An exact copy is required of the lines running from the one that contains "Task: Click the browser back arrow" to the end of the material, both ends included, with pictures omitted.
=-=-=-=-=
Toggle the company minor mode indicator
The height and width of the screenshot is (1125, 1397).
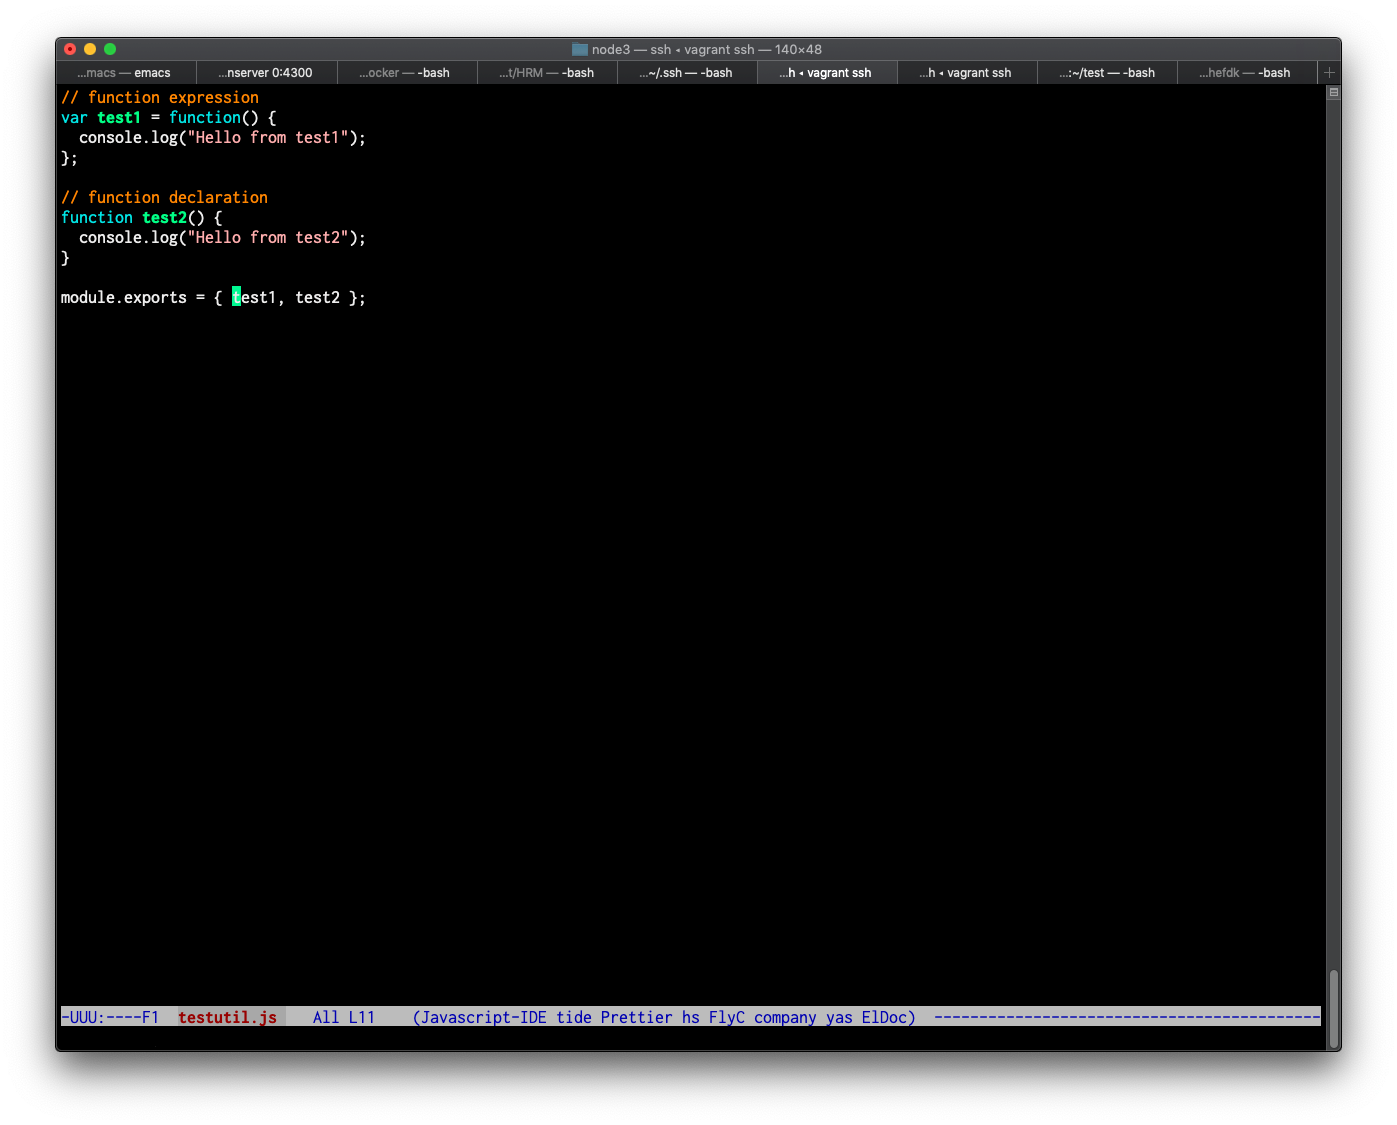(785, 1017)
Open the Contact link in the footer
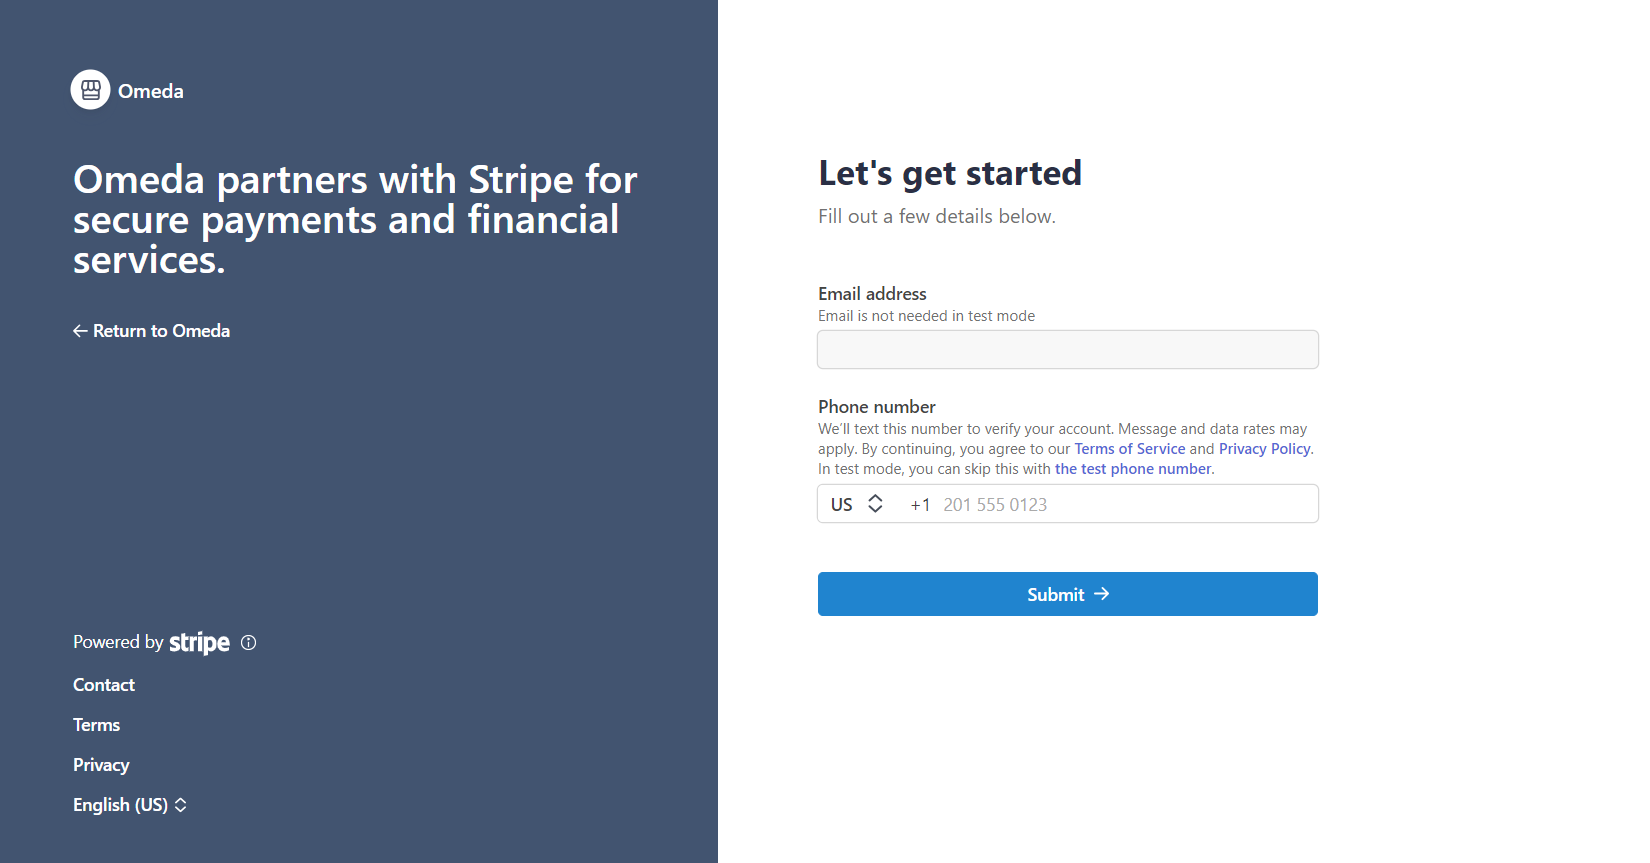The height and width of the screenshot is (863, 1650). pos(104,685)
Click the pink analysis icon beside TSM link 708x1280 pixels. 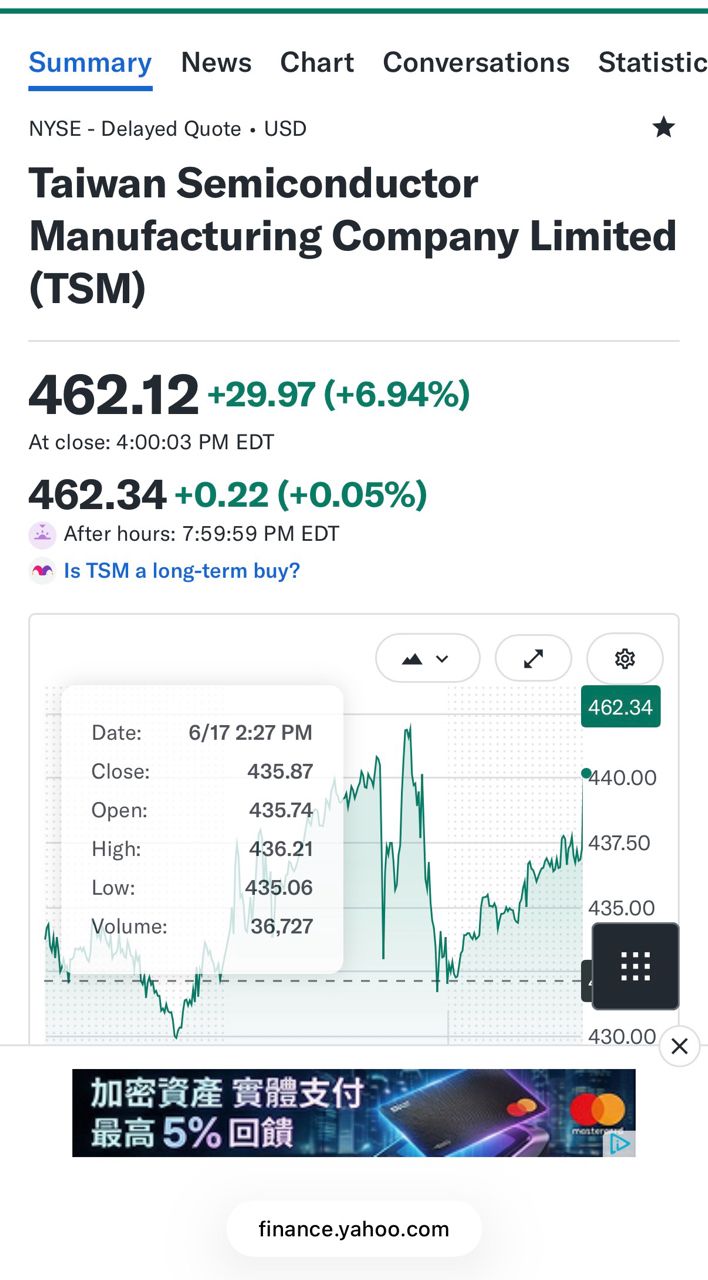(x=42, y=571)
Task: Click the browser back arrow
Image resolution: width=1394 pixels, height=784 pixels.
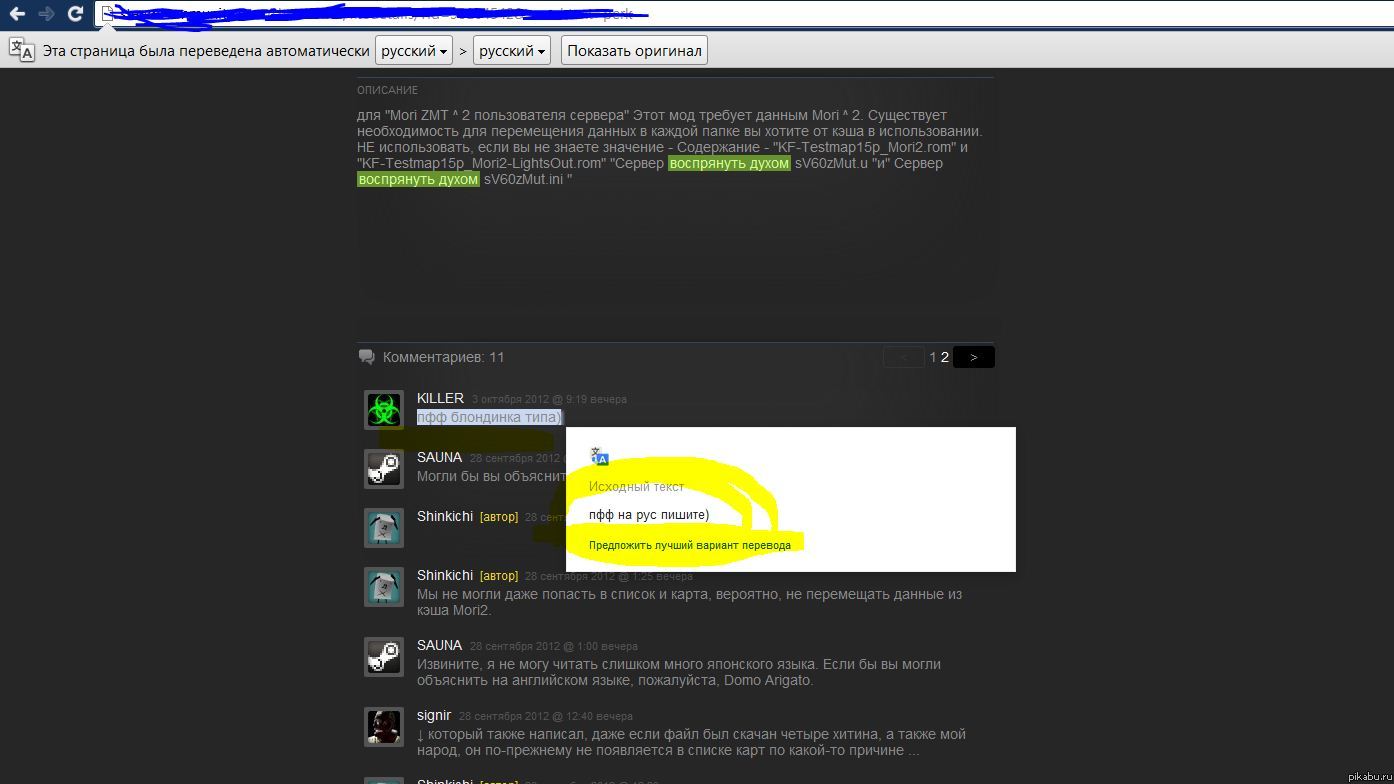Action: [x=17, y=14]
=-=-=-=-=
> TASK RESULT
Task: Click the browser back arrow
Image resolution: width=1394 pixels, height=784 pixels.
Action: [x=17, y=14]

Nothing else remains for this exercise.